Educación para la no-violencia, inteligencia emocional, coordinación de emergencias, intervenciones con enfermos mentales, habilidades sociales, trabajo en equipo, espiritualidad…Estos son algunos de los contenidos –repartidos en tres módulos- que durante estas dos semanas ayudarán a todos estos voluntarios y contratados que trabajan en la acción socio-caritativa de la Iglesia. De esta manera se crea una cultura común entre personas que trabajan por integrar a personas excluidas y en situación de vulnerabilidad con los que Cáritas trabaja. Realizar acogida y cambiar las vidas de personas sin techo, inmigrantes, mujeres marginadas o familias desestructuradas requiere realizar intervenciones de calidad, con habilidades que requieren aprendizaje y mejora.
Durante el día de hoy se debaten dos ponencias.

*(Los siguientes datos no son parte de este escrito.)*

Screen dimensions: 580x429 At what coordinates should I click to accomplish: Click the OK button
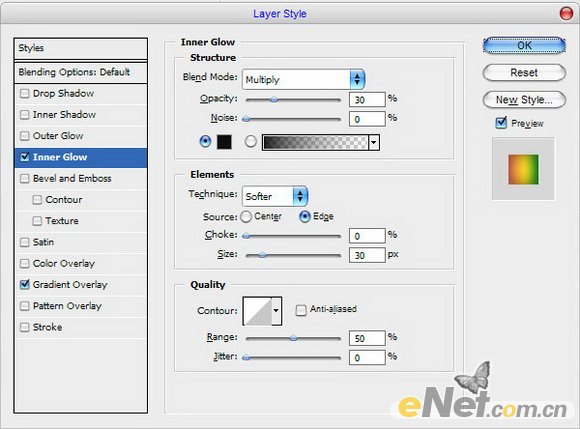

Una sobre cómo romper la espiral de exclusión, expuesta por ej sacerdote jesuita Daniel Izuzquina, director de la ONG “Pueblos Unidos” (trabajo con inmigrantes), y otra sobre “generación de comunidad como elemento de sentido social”, por el profesor de sociología Fernando Vidal, de la Universidad de Comillas.
Como novedad importante, esta “escuela de verano” de Cáritas incorpora este año la Escuela de Caridad, una iniciativa de formación más teológica que empezó hace tres años en Ávila.